21.03.2011
07.15 Uhr Ich erwache schweissgebadet und habe gar keine
Orientierung. Erst als ich die Terrassentüre aufstosse und Edelbert in
Gesellschaft seiner ehemaligen Nachbarin im Schwimmbecken planschen
sehe, wird mir klar, dass ich mich seit gestern Abend in Beverly Hills
aufhalte. Während Hund Dixon an meine Seite kommt und sich ausgiebig
streckt, winkt mir der Professor zu und sagt, dass ich die Badehose
anziehen und ebenfalls einige Runde schwimmen sollte. Das Fräulein Cream
schlägt in die gleiche Kerbe und meint, dass sie uns hinterher ihr
neues Zuhause zeigen und uns zum Frühstück einladen wird.
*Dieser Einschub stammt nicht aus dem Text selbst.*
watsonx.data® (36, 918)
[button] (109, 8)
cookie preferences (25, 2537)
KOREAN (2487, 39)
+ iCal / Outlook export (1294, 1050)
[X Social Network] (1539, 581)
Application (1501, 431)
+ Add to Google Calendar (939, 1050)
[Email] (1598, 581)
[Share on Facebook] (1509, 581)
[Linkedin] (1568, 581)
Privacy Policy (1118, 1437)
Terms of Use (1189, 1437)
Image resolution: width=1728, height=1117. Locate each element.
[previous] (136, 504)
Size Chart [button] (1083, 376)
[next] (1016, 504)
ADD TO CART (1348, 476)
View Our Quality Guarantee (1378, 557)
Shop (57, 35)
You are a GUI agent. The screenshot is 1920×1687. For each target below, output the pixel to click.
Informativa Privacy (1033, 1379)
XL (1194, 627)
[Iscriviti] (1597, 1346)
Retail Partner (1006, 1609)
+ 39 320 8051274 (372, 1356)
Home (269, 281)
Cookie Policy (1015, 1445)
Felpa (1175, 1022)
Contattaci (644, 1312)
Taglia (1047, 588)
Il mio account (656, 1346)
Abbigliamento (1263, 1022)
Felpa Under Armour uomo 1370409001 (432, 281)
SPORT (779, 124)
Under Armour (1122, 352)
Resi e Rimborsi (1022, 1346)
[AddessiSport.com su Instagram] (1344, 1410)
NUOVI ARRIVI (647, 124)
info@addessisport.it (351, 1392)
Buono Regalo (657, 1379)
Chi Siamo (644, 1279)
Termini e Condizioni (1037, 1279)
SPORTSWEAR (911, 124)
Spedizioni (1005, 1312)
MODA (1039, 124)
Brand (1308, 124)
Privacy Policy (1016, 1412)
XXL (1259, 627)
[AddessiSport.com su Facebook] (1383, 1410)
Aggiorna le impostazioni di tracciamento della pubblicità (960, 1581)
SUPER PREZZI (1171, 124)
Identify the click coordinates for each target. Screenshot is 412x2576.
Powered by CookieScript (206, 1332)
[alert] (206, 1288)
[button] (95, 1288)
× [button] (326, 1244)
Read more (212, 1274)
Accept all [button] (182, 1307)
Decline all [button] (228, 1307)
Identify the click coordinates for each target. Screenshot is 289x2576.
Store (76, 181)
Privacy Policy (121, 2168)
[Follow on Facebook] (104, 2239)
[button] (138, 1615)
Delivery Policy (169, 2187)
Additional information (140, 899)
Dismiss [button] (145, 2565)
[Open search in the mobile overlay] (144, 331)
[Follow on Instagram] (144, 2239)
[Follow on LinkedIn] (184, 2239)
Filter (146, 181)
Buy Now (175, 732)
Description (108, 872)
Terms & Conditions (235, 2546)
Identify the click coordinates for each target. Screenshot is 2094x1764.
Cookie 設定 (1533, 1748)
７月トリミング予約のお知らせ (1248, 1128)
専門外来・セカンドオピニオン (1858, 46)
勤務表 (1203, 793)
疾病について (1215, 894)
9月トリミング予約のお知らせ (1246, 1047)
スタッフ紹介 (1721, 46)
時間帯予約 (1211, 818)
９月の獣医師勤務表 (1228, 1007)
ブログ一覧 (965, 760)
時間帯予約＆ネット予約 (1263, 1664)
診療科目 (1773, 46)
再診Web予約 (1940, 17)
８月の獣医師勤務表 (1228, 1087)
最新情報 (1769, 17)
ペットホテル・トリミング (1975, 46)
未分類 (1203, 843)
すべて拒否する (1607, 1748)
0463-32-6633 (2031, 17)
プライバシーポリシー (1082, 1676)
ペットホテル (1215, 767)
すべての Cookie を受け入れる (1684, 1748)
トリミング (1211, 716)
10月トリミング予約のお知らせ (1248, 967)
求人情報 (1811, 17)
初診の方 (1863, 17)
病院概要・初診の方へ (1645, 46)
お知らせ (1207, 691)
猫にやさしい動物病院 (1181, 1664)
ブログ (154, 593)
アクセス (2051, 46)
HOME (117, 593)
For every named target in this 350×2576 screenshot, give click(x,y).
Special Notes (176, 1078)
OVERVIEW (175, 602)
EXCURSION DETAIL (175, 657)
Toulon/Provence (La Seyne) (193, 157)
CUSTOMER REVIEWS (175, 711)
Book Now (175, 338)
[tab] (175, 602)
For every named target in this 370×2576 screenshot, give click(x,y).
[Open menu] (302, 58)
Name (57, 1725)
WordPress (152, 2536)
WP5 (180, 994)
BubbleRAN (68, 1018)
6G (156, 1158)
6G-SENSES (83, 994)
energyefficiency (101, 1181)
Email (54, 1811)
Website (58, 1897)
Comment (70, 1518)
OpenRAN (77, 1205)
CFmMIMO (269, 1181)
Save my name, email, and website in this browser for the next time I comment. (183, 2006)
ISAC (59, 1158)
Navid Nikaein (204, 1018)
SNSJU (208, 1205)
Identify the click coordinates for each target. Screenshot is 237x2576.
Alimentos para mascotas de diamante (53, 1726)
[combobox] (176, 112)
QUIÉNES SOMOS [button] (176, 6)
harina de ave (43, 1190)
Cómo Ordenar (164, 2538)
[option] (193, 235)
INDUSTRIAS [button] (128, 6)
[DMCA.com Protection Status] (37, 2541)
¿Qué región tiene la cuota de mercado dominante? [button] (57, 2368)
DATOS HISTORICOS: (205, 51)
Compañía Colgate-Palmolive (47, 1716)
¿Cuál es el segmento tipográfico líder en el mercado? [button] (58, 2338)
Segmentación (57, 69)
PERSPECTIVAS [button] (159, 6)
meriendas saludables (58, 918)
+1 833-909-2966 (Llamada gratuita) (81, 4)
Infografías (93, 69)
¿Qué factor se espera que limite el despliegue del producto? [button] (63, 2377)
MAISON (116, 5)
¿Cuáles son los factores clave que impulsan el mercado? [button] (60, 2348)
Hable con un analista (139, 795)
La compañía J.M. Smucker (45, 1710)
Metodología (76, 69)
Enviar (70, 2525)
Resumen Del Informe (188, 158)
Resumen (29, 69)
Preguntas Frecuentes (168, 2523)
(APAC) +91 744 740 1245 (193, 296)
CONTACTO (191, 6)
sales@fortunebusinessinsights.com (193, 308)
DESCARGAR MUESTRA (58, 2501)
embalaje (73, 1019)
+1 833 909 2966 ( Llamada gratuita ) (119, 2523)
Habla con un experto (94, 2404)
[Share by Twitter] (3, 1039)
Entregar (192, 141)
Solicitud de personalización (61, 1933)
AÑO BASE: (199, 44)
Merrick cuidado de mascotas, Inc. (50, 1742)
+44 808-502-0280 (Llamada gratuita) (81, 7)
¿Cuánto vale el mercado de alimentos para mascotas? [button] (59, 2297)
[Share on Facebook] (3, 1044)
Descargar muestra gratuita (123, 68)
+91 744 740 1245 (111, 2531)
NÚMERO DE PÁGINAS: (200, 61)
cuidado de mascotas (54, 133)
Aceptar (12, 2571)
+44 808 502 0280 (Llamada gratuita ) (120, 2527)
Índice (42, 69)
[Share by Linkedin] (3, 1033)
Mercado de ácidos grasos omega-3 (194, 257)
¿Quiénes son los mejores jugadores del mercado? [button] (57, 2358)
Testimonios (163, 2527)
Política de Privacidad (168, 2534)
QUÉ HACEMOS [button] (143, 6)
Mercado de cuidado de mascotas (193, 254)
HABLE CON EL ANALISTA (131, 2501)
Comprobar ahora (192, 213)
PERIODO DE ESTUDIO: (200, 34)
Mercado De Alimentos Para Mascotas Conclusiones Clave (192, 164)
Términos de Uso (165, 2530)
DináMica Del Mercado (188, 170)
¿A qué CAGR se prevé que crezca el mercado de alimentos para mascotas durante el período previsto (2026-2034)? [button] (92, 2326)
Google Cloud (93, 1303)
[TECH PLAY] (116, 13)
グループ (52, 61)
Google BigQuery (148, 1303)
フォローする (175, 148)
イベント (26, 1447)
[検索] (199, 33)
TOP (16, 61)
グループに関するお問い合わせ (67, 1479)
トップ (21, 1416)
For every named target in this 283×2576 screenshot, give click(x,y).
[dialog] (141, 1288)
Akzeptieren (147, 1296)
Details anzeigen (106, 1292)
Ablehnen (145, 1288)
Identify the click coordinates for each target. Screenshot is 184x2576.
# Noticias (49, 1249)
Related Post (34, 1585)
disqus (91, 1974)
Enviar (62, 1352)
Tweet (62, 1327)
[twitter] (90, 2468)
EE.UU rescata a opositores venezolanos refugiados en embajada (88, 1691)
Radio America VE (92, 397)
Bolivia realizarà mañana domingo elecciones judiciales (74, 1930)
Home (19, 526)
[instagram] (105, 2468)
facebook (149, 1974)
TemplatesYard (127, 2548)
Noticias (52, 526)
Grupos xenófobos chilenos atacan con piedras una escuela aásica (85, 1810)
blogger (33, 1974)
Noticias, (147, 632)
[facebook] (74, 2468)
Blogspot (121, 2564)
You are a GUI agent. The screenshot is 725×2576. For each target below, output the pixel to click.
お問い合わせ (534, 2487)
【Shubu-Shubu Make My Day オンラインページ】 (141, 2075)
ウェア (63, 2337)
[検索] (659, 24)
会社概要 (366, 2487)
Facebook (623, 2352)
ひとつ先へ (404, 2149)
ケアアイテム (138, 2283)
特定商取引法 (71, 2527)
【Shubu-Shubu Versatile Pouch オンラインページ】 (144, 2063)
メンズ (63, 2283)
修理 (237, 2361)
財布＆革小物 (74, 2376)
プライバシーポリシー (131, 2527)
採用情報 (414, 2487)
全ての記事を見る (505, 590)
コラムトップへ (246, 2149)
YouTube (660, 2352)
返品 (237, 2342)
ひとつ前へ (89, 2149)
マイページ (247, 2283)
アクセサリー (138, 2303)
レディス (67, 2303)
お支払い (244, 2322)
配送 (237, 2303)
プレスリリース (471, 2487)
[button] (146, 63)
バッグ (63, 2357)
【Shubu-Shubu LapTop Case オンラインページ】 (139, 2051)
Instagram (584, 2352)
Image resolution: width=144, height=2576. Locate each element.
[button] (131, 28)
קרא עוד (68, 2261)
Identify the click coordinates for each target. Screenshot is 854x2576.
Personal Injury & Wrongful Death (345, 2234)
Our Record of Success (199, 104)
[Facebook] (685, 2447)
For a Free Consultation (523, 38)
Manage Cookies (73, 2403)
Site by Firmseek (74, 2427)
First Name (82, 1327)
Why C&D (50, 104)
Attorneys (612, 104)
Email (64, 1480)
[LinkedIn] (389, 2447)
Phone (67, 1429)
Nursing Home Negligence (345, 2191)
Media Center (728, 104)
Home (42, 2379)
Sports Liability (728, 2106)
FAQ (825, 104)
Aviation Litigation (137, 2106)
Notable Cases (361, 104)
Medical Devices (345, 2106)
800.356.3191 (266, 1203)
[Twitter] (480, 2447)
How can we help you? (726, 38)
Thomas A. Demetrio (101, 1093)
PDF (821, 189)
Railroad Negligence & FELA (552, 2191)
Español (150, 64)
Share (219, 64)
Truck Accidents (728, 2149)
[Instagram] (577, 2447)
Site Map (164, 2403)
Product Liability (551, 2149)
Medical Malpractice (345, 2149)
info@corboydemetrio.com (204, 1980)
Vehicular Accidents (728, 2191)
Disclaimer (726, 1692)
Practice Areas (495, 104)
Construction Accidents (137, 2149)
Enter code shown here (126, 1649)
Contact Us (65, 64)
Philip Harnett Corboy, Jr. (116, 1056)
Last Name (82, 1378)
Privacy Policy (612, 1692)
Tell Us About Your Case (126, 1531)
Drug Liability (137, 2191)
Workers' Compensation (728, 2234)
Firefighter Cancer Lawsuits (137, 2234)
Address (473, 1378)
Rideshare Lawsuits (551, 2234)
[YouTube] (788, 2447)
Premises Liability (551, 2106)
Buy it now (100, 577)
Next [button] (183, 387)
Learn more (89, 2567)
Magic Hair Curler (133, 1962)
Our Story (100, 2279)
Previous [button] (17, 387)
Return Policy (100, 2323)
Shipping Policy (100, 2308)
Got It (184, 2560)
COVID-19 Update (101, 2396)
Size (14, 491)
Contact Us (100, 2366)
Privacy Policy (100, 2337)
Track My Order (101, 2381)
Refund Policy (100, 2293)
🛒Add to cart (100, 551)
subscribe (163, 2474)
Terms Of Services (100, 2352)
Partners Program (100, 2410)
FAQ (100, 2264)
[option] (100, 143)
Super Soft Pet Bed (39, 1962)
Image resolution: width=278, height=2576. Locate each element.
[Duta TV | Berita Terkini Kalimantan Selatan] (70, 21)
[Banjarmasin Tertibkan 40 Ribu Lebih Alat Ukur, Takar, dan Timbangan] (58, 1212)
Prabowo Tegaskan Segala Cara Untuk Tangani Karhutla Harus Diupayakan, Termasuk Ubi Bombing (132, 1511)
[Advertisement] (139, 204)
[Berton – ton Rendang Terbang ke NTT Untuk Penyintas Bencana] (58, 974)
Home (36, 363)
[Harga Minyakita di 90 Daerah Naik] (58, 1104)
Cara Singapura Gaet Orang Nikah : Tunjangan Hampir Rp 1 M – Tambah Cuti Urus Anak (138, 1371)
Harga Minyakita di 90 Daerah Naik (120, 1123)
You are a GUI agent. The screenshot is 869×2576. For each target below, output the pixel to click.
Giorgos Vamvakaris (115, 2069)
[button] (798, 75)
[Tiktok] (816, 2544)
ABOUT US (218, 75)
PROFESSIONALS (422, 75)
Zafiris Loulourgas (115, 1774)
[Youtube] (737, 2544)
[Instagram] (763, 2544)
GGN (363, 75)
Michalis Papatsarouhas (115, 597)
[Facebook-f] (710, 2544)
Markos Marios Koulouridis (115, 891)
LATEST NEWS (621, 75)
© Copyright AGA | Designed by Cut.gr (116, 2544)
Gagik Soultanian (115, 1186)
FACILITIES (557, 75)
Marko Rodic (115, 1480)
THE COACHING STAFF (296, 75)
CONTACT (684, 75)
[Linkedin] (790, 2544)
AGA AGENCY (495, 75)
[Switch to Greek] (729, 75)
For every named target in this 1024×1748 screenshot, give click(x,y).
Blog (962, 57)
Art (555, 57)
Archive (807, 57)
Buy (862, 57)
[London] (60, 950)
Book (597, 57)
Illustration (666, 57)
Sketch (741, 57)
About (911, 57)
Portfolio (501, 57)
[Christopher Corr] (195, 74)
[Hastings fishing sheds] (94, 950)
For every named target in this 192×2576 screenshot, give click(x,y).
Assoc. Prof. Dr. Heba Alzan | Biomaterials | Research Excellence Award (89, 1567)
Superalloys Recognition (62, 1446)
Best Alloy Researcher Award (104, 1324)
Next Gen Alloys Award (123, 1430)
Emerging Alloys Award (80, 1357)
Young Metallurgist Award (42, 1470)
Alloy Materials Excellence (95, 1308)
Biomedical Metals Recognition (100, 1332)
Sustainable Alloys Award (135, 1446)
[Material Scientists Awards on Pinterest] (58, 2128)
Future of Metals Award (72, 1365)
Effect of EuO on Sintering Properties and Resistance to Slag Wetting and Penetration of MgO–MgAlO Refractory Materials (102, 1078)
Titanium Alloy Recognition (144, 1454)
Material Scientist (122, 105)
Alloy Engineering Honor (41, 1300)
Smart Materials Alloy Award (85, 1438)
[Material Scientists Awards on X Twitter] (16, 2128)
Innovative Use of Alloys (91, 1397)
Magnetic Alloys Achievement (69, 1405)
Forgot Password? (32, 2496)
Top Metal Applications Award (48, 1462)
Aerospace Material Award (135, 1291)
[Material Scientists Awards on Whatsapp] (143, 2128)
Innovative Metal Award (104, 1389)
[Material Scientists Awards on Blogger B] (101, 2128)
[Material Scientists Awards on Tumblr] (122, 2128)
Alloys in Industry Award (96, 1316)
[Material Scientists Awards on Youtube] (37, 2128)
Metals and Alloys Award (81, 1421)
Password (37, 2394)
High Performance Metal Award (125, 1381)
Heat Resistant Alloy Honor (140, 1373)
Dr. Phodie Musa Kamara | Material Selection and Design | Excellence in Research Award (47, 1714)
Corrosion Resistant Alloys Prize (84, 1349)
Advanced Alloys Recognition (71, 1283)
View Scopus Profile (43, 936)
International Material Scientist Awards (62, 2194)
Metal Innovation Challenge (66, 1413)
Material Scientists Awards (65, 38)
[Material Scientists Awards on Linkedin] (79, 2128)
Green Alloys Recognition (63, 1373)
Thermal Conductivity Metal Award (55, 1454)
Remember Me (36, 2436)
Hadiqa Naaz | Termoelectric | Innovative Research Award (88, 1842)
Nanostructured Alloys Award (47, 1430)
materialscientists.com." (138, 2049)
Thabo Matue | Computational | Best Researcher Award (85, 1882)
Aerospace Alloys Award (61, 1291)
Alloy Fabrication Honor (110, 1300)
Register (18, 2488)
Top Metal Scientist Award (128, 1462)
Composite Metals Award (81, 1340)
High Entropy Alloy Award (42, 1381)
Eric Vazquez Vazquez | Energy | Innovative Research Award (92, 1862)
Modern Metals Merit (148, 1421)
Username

Ich winke
jedoch ab und nehme badebemäntelt auf einer unbequemen Rattanliege
Platz, um den beiden klarzumachen, dass das kühle Nass möglicherweise
bereits von japanischen Atomstrahlen kontaminiert ist.
08.00 Uhr Wenig später steigt die leichtbekleidete
Schauspielerin aus dem Becken und lädt uns ein, ihr über das Grundstück
zu folgen. Mit Hund Dixon im Schlepptau spazieren wir zum Haupthaus und
hören, dass Frau Creams Verlobter das Anwesen im Jahre 1987 gekauft und
aufwändig umgestaltet hat. Die junge Frau deutet zum Nebengebäude und
sagt, dass Familienangehörige und Gäste das Vergnügen haben, im
ehemaligen Angestelltenhaus zu logieren. Ich kann mir ein Schmunzeln
nicht verkneifen und erkläre auf, dass das Gartenhäuschen grösser ist,
als meine Villa in Naples. Edelbert nickt eifrig und erläutert, dass
unsere Unterkunft nicht nur über drei Schlafzimmer, sondern auch über
Gästetoiletten, mehrere begehbare Schränke und zwei Luxusbäder mit
vergoldeten Wasserhähnen verfügt. Die Cream winkt demonstrativ ab und
behauptet, dass in der Nachbarschaft unter anderem der Winzigweich
(unlöblich: Microsoft) Mitbegründer Paul Allan, die Schauspielerin
Melissa Gilbert und der Film- und Seriendarsteller John Goodman in noch
grösserem Luxus leben. Die gute Frau berichtet unter vorgehaltener Hand,
dass der Letztgenannte ein sehr unangenehmer Zeitgenosse ist.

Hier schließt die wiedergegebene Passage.